GOAL:
Replace every occurrence of "computer-use agent" in the listing below with "desktop assistant", and reproduce all the lines with nothing else changed.

TASK MATERIAL:

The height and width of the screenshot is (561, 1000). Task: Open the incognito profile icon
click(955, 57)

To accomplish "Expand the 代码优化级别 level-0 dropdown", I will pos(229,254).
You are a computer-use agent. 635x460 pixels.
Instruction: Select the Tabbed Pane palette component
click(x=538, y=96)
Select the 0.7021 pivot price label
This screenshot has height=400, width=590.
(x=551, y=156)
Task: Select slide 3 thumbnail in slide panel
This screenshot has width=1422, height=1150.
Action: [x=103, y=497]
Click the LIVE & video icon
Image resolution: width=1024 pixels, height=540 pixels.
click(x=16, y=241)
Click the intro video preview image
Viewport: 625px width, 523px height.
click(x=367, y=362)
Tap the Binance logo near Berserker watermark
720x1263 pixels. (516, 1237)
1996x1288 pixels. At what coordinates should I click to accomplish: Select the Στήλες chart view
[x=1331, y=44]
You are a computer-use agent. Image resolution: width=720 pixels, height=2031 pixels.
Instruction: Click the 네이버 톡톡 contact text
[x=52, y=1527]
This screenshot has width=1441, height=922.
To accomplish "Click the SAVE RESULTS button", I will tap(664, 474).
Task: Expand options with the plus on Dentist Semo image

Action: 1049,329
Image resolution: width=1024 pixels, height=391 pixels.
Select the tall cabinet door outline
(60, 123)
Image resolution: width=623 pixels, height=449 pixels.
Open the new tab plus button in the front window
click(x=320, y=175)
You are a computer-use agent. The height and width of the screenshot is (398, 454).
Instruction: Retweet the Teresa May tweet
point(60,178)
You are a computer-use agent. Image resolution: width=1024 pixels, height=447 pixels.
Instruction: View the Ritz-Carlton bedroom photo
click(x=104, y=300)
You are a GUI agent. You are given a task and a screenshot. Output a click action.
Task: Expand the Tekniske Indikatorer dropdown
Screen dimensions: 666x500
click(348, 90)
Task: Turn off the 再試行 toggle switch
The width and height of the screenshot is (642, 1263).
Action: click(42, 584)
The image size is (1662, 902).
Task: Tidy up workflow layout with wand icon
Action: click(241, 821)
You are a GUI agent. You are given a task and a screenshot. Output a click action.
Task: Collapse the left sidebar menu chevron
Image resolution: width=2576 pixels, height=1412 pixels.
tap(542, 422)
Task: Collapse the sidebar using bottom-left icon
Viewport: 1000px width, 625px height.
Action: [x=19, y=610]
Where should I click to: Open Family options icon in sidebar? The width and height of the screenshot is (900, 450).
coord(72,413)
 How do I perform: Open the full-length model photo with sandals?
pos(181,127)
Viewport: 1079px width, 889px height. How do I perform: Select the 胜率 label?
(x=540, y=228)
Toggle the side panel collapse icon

FULL ANSWER:
The height and width of the screenshot is (561, 1000). Task: Open the incognito profile icon
click(955, 57)

To accomplish "Expand the 代码优化级别 level-0 dropdown", I will pos(229,254).
You are a desktop assistant. 635x460 pixels.
Instruction: Select the Tabbed Pane palette component
click(x=538, y=96)
Select the 0.7021 pivot price label
This screenshot has height=400, width=590.
(x=551, y=156)
Task: Select slide 3 thumbnail in slide panel
This screenshot has width=1422, height=1150.
Action: [x=103, y=497]
Click the LIVE & video icon
Image resolution: width=1024 pixels, height=540 pixels.
click(x=16, y=241)
Click the intro video preview image
Viewport: 625px width, 523px height.
click(x=367, y=362)
Tap the Binance logo near Berserker watermark
720x1263 pixels. (516, 1237)
1996x1288 pixels. At what coordinates should I click to accomplish: Select the Στήλες chart view
[x=1331, y=44]
You are a desktop assistant. Image resolution: width=720 pixels, height=2031 pixels.
Instruction: Click the 네이버 톡톡 contact text
[x=52, y=1527]
This screenshot has width=1441, height=922.
To accomplish "Click the SAVE RESULTS button", I will tap(664, 474).
Task: Expand options with the plus on Dentist Semo image

Action: 1049,329
Image resolution: width=1024 pixels, height=391 pixels.
Select the tall cabinet door outline
(60, 123)
Image resolution: width=623 pixels, height=449 pixels.
Open the new tab plus button in the front window
click(x=320, y=175)
You are a desktop assistant. The height and width of the screenshot is (398, 454).
Instruction: Retweet the Teresa May tweet
point(60,178)
You are a desktop assistant. Image resolution: width=1024 pixels, height=447 pixels.
Instruction: View the Ritz-Carlton bedroom photo
click(x=104, y=300)
You are a GUI agent. You are given a task and a screenshot. Output a click action.
Task: Expand the Tekniske Indikatorer dropdown
Screen dimensions: 666x500
click(348, 90)
Task: Turn off the 再試行 toggle switch
The width and height of the screenshot is (642, 1263).
Action: click(42, 584)
The image size is (1662, 902).
Task: Tidy up workflow layout with wand icon
Action: click(241, 821)
You are a GUI agent. You are given a task and a screenshot. Output a click action.
Task: Collapse the left sidebar menu chevron
Image resolution: width=2576 pixels, height=1412 pixels.
tap(542, 422)
Task: Collapse the sidebar using bottom-left icon
Viewport: 1000px width, 625px height.
Action: [x=19, y=610]
Where should I click to: Open Family options icon in sidebar? The width and height of the screenshot is (900, 450).
coord(72,413)
 How do I perform: Open the full-length model photo with sandals?
pos(181,127)
Viewport: 1079px width, 889px height. How do I perform: Select the 胜率 label?
(x=540, y=228)
Toggle the side panel collapse icon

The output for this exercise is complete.